*** Begin section ***

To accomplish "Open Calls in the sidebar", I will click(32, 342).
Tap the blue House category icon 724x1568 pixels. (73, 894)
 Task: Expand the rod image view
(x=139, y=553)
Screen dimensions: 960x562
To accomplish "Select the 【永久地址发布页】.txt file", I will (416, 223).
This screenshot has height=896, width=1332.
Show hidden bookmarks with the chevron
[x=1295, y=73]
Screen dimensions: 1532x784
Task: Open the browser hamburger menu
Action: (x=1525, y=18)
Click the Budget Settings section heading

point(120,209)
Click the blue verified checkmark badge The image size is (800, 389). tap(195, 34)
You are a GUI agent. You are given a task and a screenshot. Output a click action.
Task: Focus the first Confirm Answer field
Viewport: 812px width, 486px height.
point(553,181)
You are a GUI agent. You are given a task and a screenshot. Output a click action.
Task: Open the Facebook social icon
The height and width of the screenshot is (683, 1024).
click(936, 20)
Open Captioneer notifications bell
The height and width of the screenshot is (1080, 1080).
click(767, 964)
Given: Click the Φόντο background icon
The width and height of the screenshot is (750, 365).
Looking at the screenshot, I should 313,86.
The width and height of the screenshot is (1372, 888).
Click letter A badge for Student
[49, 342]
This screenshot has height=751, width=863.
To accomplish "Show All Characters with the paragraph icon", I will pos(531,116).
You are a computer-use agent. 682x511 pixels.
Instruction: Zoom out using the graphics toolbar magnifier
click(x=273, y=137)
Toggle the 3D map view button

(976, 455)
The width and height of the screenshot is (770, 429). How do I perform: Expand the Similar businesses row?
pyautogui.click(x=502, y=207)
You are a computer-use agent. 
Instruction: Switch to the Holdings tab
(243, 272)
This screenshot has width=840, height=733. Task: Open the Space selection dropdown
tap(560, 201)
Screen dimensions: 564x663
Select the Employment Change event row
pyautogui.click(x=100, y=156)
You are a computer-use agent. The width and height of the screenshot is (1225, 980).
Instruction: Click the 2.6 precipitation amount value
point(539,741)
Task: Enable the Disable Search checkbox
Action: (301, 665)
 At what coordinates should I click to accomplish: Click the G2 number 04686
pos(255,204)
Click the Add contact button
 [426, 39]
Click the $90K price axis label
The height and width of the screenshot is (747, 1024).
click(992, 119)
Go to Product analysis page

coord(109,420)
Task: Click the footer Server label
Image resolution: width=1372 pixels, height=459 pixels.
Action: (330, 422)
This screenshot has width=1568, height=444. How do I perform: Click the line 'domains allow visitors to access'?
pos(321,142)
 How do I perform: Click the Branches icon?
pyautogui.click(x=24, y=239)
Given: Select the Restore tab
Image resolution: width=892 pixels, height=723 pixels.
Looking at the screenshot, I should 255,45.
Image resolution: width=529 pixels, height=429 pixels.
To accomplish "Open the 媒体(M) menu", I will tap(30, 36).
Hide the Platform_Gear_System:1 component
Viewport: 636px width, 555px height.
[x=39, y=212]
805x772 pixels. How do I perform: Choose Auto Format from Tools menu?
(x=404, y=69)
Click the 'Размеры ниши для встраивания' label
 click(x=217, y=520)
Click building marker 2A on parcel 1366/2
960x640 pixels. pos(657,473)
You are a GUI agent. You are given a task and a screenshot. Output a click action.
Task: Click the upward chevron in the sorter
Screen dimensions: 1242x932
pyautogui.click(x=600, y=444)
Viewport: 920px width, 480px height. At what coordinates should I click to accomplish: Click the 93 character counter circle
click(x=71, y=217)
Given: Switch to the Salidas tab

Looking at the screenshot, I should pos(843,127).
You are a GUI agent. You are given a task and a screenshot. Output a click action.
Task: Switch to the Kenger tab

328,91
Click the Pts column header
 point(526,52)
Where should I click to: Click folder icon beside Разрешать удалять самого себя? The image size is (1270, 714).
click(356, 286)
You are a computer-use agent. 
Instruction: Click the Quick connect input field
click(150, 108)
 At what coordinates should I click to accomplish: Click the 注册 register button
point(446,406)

*** End section ***

§ WHAT TO PRODUCE
Write down exactly the span of lines above from the one containing "Tap the blue" to the one containing "This screenshot has height=896, width=1332.", both ends included.

§ TASK RESPONSE
Tap the blue House category icon 724x1568 pixels. (73, 894)
 Task: Expand the rod image view
(x=139, y=553)
Screen dimensions: 960x562
To accomplish "Select the 【永久地址发布页】.txt file", I will (416, 223).
This screenshot has height=896, width=1332.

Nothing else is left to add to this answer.